As an example of how much the budget is important, he offers up 2005’s Tsotsi, the Oscar-winning South African film. “I can’t remember the budget, but I think it was around $3m and that was 20 years ago,” he says. “The average film made on our continent is around half a million to a million dollars.” The message is clear: It will be difficult for African films to make a global impact on the prevailing budget.
While ruminating on the subject, Markovitz mentions 2010’s Viva Riva, Djo Munga’s classic Congolese thriller. “There was something in there,” he says. I nod my agreement. It’s indeed a great film.
“I’ll never forget the Australian distributor calling it a beer and pizza movie,” he continues. “It is a film you watch sitting with your friends and drinking beer. It’s a very accessible film. And when it showed at SXSW, all the fan boys went crazy. So, it did tap into a different audience.”
He notes that the film had limited production values, and that at a bigger scale, Viva Riva, which was made for under $2m, is the kind of African film that can have a breakthrough internationally today.
But Munga, the brilliant man behind the film, seems to have disappeared entirely from the film business. Where is he? He’s still writing, Markovitz tells me laconically.
The economics of Big World Cinema
Throughout our conversation, Markovitz has mentioned the economy of African filmmaking—which is nothing unusual for a producer. We just haven’t spoken about the economics of Big World itself. What, for instance, is the film that has done the best business in the firm’s 30 years?
“It depends,” he begins. “Is it how many times the budget the film made or how much over the budget it made? Or is it about the biggest amount of money?”
Both, I tell him. Profit and raw revenue. He thinks for a bit and then names a Jim Chuchu project.

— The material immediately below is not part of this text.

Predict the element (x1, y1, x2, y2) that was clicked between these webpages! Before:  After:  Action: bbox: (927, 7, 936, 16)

“A very small film called Stories of our Lives, five short films pieced together. The total budget was $15,000. This is the 10th year of that film [We are speaking at the end of 2004] and it is still getting booked for festivals, other screenings, and VODs every single year, earning money.

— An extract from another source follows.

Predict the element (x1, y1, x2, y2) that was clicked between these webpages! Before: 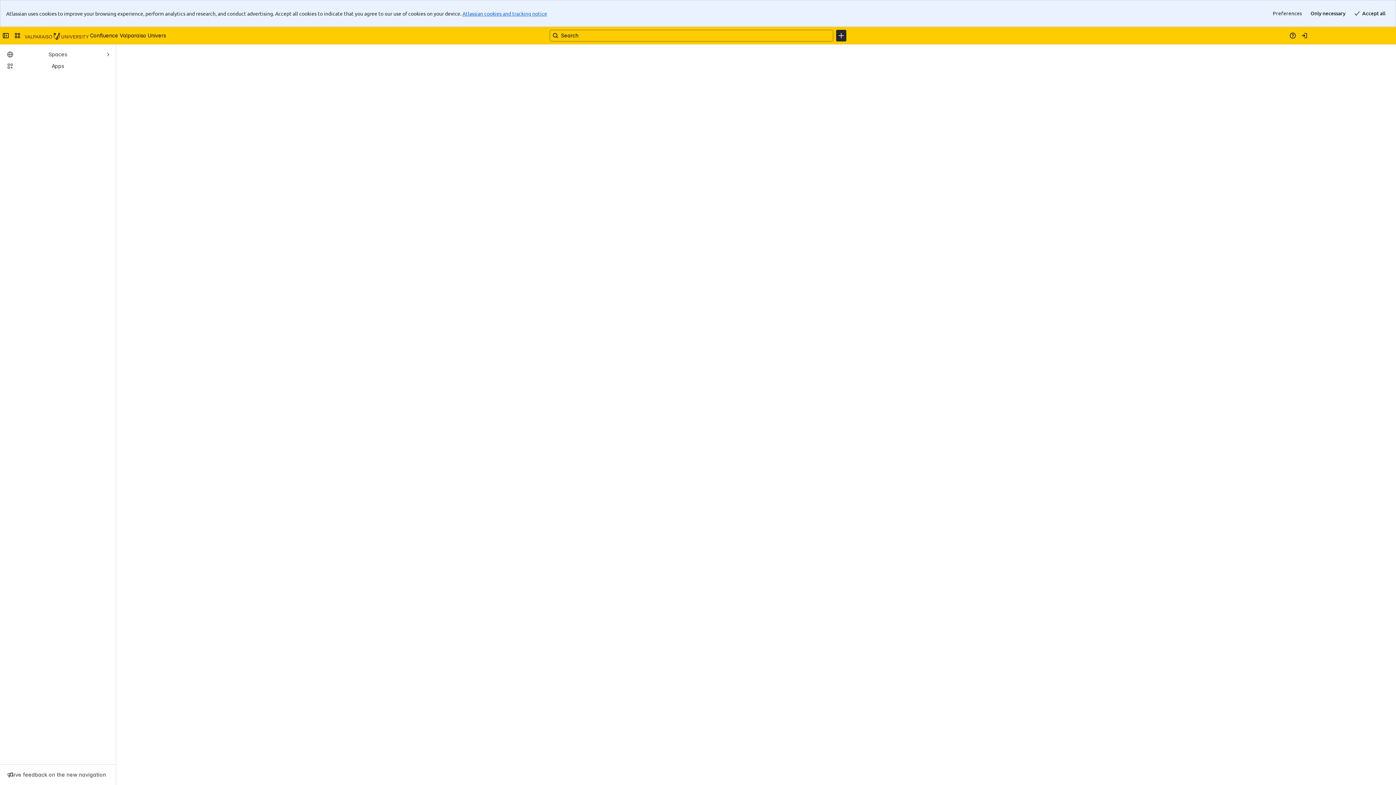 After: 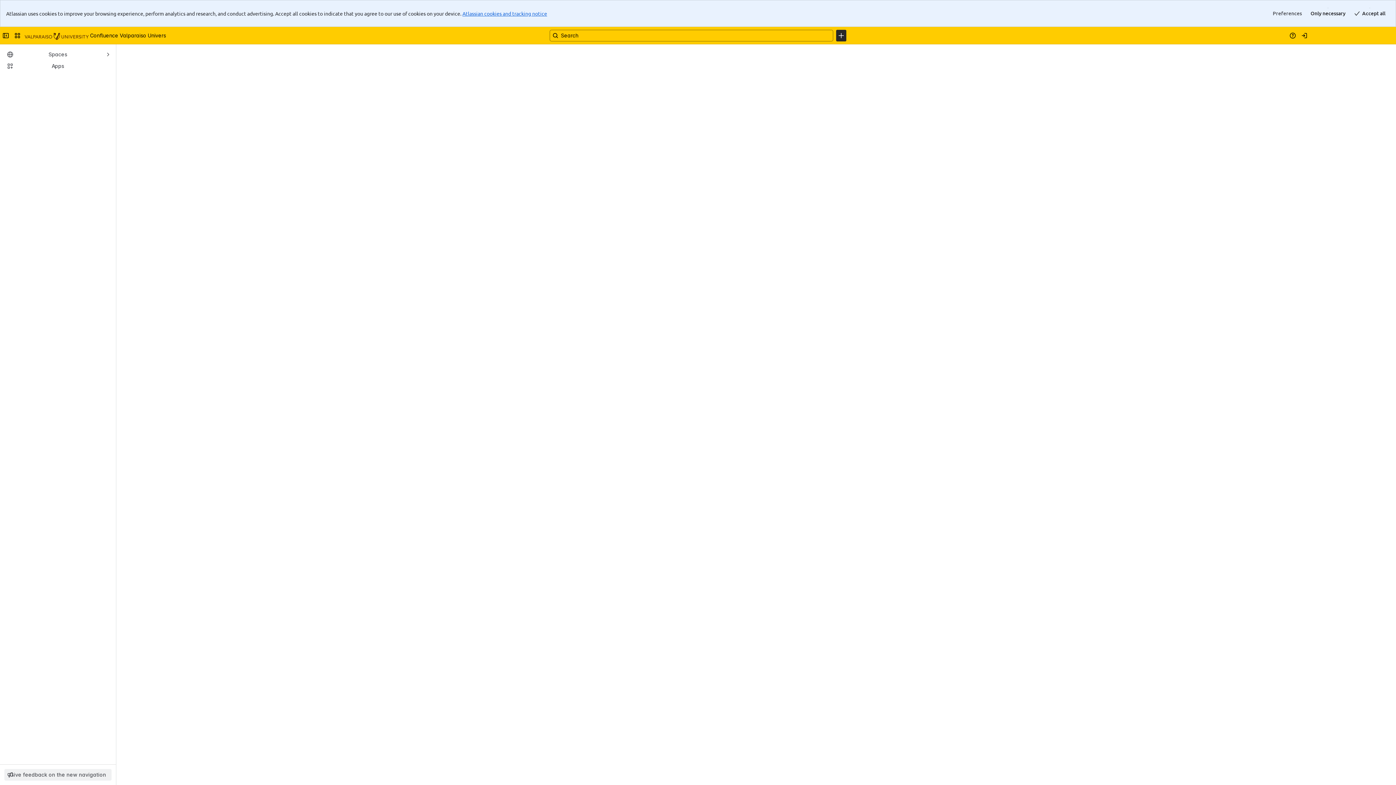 Action: bbox: (4, 770, 111, 780) label: Give feedback on the new navigation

“It’s done really, really well. So, I think it’s worth mentioning that it’s not just about how much money; it’s about how much money in relation to the budget.”

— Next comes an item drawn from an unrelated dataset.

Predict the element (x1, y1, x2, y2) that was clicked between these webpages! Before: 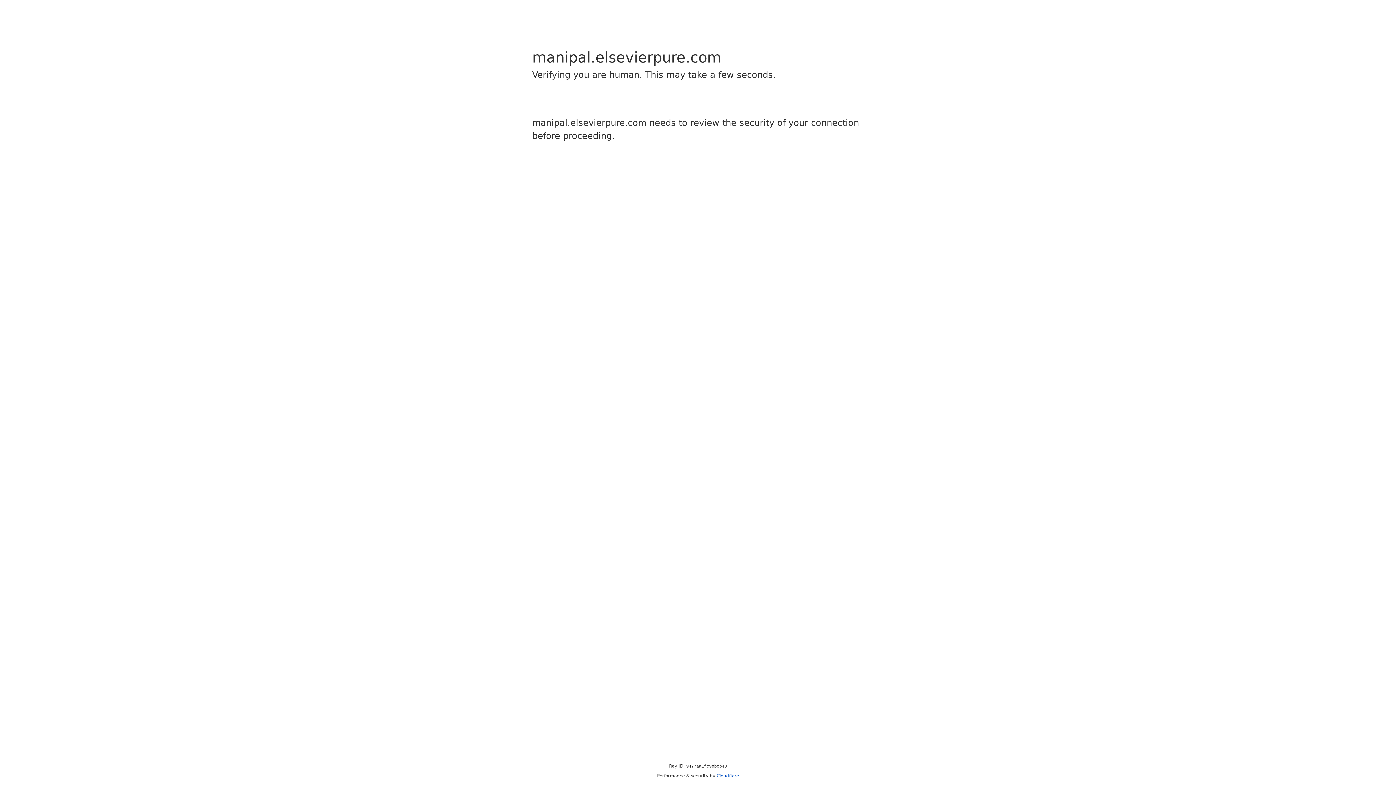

Othe films that have done quite well are Viva Riva, Rafiki, and High Fantasy, which was shot on an iPhone 7. Is he willing to supply a range of figures for these films? He laughs and demurs.
With that our time is up. But he wants to volunteer a lesson he has learned in the 30 years he has steered Big World.
“You can never rest on your laurels,” he says. “If you have a success and start thinking, ‘I’ve worked it out’, you are going to get a smack; you are going to get a wake-up call. You always have to be curious, you have to stay humble. The minute you start assuming you’ve got it, you are going to fall short. That has been my big lesson.”